Mentre l’ombra di nuove restrizioni sempre più pesanti si estende sull’intero Paese, c’è chi si mette alla caccia di positivi per andare a cena. Ma perché?

L’incredibile vicenda si è svolta in provincia di Belluno: il post è naturalmente diventato subito virale, attirando l’attenzione di altri cittadini e non solo.

Il Gazzettino ha deciso di contattare la diretta interessata, per capirci qualcosa di più, ma la donna non ha risposto direttamente e in maniera esaustiva alle domande che le sono state poste.

L’ipotesi è che la signora in questione sia una “No Vax” e che abbia trovato questo escamotage per contagiarsi, ottenendo così il Green Pass senza doversi prima vaccinare.

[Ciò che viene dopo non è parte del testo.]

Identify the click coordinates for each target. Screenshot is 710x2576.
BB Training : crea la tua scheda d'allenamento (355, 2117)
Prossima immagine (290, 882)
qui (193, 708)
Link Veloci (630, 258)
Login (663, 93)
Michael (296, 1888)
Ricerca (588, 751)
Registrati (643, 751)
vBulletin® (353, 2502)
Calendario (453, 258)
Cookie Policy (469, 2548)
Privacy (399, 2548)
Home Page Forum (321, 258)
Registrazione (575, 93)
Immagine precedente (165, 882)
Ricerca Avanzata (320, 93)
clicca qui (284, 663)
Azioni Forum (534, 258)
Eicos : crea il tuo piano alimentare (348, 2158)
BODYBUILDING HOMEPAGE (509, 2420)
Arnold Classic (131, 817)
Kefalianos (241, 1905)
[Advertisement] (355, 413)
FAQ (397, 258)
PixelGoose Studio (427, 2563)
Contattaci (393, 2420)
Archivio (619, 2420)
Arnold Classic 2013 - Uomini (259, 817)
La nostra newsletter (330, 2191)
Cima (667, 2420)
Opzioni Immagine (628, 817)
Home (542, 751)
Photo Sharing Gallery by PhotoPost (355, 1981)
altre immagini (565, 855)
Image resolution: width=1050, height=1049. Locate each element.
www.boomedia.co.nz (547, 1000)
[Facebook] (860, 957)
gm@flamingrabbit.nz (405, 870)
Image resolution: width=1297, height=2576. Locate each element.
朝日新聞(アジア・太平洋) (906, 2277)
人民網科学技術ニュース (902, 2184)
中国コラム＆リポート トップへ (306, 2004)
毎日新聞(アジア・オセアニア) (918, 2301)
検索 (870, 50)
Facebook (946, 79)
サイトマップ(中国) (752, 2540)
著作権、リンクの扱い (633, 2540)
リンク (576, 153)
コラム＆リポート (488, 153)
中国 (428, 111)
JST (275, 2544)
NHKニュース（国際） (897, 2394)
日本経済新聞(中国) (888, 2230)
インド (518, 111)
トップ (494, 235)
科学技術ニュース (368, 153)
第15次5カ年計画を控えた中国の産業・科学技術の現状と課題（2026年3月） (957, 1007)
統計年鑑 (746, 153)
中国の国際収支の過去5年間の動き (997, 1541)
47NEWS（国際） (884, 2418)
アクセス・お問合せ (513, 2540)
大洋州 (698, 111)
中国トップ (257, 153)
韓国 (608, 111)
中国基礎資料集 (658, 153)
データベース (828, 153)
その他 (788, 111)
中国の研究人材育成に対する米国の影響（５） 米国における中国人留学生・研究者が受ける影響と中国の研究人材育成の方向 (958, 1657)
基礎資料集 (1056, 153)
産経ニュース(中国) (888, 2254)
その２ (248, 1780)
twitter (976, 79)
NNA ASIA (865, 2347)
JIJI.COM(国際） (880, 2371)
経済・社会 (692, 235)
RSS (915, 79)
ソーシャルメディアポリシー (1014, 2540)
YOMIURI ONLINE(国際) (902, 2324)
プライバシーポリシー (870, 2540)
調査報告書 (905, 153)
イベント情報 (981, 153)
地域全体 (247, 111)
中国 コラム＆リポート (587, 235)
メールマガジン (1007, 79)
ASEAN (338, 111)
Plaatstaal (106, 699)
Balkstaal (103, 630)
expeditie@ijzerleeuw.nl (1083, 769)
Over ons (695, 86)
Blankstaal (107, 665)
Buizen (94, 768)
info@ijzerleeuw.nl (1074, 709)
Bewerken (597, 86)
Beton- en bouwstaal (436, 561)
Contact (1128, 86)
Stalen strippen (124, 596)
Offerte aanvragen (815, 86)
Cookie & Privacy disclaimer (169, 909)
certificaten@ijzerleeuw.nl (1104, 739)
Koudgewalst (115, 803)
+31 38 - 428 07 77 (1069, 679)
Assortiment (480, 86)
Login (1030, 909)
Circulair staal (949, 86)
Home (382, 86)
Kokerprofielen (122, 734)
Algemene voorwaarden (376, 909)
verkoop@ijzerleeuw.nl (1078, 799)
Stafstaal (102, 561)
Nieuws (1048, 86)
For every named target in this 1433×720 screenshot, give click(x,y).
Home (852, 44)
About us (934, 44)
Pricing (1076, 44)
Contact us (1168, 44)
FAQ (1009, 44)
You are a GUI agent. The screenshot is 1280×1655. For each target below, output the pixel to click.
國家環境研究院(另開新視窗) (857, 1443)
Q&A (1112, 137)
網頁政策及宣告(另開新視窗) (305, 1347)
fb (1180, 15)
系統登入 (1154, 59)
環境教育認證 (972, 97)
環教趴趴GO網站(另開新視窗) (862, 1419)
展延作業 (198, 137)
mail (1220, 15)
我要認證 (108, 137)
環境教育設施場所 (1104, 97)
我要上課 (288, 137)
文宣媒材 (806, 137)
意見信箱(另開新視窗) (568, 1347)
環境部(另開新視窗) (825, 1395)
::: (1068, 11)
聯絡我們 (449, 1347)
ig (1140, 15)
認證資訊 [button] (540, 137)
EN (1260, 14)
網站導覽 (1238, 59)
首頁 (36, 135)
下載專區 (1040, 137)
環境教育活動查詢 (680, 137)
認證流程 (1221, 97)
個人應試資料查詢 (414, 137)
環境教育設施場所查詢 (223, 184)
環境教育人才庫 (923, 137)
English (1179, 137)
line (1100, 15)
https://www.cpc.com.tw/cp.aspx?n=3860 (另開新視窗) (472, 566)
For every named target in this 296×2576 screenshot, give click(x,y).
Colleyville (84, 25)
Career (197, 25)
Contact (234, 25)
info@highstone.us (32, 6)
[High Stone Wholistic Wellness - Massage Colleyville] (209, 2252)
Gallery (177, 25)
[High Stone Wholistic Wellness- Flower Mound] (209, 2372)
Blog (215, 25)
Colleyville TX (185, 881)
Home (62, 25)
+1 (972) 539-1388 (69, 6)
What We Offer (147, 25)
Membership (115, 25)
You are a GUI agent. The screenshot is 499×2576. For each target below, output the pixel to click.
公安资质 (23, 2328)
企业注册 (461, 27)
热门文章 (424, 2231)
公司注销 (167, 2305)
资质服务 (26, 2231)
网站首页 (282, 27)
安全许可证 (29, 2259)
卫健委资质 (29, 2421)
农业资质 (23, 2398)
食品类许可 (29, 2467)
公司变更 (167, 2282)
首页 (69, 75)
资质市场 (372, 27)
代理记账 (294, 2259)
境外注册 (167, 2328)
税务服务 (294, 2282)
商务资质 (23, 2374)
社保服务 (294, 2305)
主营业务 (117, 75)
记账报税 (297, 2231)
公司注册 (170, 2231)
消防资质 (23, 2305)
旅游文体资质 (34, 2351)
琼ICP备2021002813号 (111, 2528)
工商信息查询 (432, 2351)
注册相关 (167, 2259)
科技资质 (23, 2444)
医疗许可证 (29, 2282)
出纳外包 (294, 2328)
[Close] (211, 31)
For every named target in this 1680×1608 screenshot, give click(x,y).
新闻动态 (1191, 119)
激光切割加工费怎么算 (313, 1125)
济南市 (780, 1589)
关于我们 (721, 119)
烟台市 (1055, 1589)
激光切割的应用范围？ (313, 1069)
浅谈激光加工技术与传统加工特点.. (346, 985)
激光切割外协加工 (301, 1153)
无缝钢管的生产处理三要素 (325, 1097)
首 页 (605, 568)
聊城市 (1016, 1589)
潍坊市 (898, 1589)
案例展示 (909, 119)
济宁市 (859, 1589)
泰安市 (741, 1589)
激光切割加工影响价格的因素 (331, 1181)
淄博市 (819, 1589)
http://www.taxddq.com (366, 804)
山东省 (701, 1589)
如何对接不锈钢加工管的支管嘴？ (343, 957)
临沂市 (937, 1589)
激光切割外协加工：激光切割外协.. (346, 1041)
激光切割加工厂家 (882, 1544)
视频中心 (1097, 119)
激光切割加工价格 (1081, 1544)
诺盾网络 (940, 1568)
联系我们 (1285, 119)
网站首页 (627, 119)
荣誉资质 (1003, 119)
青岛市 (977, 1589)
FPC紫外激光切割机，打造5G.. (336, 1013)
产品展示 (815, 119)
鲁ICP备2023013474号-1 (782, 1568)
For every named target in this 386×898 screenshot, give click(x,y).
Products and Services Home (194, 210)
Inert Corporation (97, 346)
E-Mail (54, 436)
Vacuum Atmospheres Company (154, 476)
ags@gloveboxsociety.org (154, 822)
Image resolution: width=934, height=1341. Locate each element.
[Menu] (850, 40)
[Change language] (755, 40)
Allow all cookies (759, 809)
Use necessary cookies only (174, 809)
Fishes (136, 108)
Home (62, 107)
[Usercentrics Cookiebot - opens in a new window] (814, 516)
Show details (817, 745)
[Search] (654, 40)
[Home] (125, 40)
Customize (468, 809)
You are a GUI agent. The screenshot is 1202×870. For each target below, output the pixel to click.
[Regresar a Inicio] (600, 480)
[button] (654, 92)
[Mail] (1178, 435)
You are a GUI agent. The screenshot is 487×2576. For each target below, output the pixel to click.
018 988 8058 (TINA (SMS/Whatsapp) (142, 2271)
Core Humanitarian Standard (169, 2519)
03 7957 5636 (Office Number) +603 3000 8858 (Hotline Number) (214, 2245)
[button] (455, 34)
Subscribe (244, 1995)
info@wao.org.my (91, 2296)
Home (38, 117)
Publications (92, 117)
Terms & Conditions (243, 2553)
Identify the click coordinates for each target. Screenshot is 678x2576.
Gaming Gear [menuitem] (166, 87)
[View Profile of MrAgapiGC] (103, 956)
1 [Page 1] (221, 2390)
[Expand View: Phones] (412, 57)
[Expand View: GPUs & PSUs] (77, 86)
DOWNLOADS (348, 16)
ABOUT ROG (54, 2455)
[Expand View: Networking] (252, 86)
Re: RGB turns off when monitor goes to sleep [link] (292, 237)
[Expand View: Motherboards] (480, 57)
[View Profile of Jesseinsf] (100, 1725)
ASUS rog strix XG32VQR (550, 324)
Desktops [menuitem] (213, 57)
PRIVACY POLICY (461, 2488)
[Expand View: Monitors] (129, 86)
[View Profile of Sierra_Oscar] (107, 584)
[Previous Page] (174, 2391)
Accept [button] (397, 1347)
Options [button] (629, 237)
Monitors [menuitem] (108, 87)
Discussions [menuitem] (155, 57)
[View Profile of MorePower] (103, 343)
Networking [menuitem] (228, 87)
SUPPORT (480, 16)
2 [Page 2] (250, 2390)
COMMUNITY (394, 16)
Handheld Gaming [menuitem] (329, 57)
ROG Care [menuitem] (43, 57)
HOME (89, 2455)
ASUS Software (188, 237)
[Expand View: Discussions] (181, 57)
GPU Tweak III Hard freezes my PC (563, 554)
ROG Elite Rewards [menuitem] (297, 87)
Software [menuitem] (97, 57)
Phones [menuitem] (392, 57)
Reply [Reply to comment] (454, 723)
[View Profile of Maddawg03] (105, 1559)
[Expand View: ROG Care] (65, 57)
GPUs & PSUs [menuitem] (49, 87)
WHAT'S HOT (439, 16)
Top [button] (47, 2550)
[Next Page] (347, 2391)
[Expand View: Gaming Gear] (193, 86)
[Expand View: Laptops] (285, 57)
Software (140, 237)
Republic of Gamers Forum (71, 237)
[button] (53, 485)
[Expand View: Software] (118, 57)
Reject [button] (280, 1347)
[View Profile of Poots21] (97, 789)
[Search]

Un Paese diviso tra vaccinati e Corona Party

Dopo due anni di pandemia e varianti che continuano a preoccupare il mondo intero, c’è chi ancora non ha capito la gravità del virus, arrivando addirittura a remare contro le istituzioni, violando indicazioni e normative.

È il caso, ad esempio, del fenomeno dei Corona Party, che negli scorsi mesi ha preoccupato profondamento l’Alto Adige.

L’allarme fu lanciato da Patrick Franzoni, coordinatore dell’unità anti Covid di Bolzano, che cercò di spiegare la gravità della situazione: “Non si rendono conto che il virus è molto pericoloso anche nei bambini e nei giovani”.

Stando alla dichiarazione, alcuni si sarebbero spostati da Austria e Germania in Italia per partecipare a dei festini No Vax: qui, i ragazzi avrebbero avuto l’occasione di contagiarsi e di ottenere, in seguito, il Green Pass.

Anche in Veneto, alcuni ragazzi sono stati denunciati per aver organizzato una festa di Capodanno tra positivi, i quali hanno cercato di difendersi con la scusa “Tanto siamo tutti contagiati”.